▶ WHAT THIS TASK INVOLVES:
Convert the rows below into a JSON list of strings, with one string per line and all blank lines omitted.

══ RECORDS PROVIDED

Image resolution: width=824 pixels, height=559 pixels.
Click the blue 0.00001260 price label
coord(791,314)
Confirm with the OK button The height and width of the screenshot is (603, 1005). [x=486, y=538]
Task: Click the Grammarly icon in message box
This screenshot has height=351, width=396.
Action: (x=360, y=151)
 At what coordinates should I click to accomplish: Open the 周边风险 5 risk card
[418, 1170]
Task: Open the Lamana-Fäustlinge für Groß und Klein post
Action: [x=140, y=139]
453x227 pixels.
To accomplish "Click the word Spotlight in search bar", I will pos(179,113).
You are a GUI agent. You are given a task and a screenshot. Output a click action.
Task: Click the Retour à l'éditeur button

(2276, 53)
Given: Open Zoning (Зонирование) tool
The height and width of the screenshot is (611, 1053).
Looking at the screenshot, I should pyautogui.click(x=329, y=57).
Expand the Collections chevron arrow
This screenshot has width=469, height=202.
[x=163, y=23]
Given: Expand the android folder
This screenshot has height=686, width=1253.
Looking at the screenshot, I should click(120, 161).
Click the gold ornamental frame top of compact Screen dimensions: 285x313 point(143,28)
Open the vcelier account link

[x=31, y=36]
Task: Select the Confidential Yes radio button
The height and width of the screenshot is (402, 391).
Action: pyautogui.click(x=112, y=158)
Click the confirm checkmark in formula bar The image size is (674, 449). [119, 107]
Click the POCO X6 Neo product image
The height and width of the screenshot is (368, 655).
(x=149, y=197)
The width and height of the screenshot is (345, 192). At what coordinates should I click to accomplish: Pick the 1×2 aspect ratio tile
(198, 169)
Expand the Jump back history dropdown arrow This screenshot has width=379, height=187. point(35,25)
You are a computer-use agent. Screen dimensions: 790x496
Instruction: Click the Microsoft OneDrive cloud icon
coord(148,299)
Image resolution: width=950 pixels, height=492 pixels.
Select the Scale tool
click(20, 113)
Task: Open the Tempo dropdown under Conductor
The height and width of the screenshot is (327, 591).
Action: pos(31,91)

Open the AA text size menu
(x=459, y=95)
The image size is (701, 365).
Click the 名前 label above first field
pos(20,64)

════

▶ EXERCISE OUTPUT:
[
  "Image resolution: width=824 pixels, height=559 pixels.",
  "Click the blue 0.00001260 price label",
  "coord(791,314)",
  "Confirm with the OK button The height and width of the screenshot is (603, 1005). [x=486, y=538]",
  "Task: Click the Grammarly icon in message box",
  "This screenshot has height=351, width=396.",
  "Action: (x=360, y=151)",
  " At what coordinates should I click to accomplish: Open the 周边风险 5 risk card",
  "[418, 1170]",
  "Task: Open the Lamana-Fäustlinge für Groß und Klein post",
  "Action: [x=140, y=139]",
  "453x227 pixels.",
  "To accomplish \"Click the word Spotlight in search bar\", I will pos(179,113).",
  "You are a GUI agent. You are given a task and a screenshot. Output a click action.",
  "Task: Click the Retour à l'éditeur button",
  "(2276, 53)",
  "Given: Open Zoning (Зонирование) tool",
  "The height and width of the screenshot is (611, 1053).",
  "Looking at the screenshot, I should pyautogui.click(x=329, y=57).",
  "Expand the Collections chevron arrow",
  "This screenshot has width=469, height=202.",
  "[x=163, y=23]",
  "Given: Expand the android folder",
  "This screenshot has height=686, width=1253.",
  "Looking at the screenshot, I should click(120, 161).",
  "Click the gold ornamental frame top of compact Screen dimensions: 285x313 point(143,28)",
  "Open the vcelier account link",
  "[x=31, y=36]",
  "Task: Select the Confidential Yes radio button",
  "The height and width of the screenshot is (402, 391).",
  "Action: pyautogui.click(x=112, y=158)",
  "Click the confirm checkmark in formula bar The image size is (674, 449). [119, 107]",
  "Click the POCO X6 Neo product image",
  "The height and width of the screenshot is (368, 655).",
  "(x=149, y=197)",
  "The width and height of the screenshot is (345, 192). At what coordinates should I click to accomplish: Pick the 1×2 aspect ratio tile",
  "(198, 169)",
  "Expand the Jump back history dropdown arrow This screenshot has width=379, height=187. point(35,25)",
  "You are a computer-use agent. Screen dimensions: 790x496",
  "Instruction: Click the Microsoft OneDrive cloud icon",
  "coord(148,299)",
  "Image resolution: width=950 pixels, height=492 pixels.",
  "Select the Scale tool",
  "click(20, 113)",
  "Task: Open the Tempo dropdown under Conductor",
  "The height and width of the screenshot is (327, 591).",
  "Action: pos(31,91)",
  "Open the AA text size menu",
  "(x=459, y=95)",
  "The image size is (701, 365).",
  "Click the 名前 label above first field",
  "pos(20,64)"
]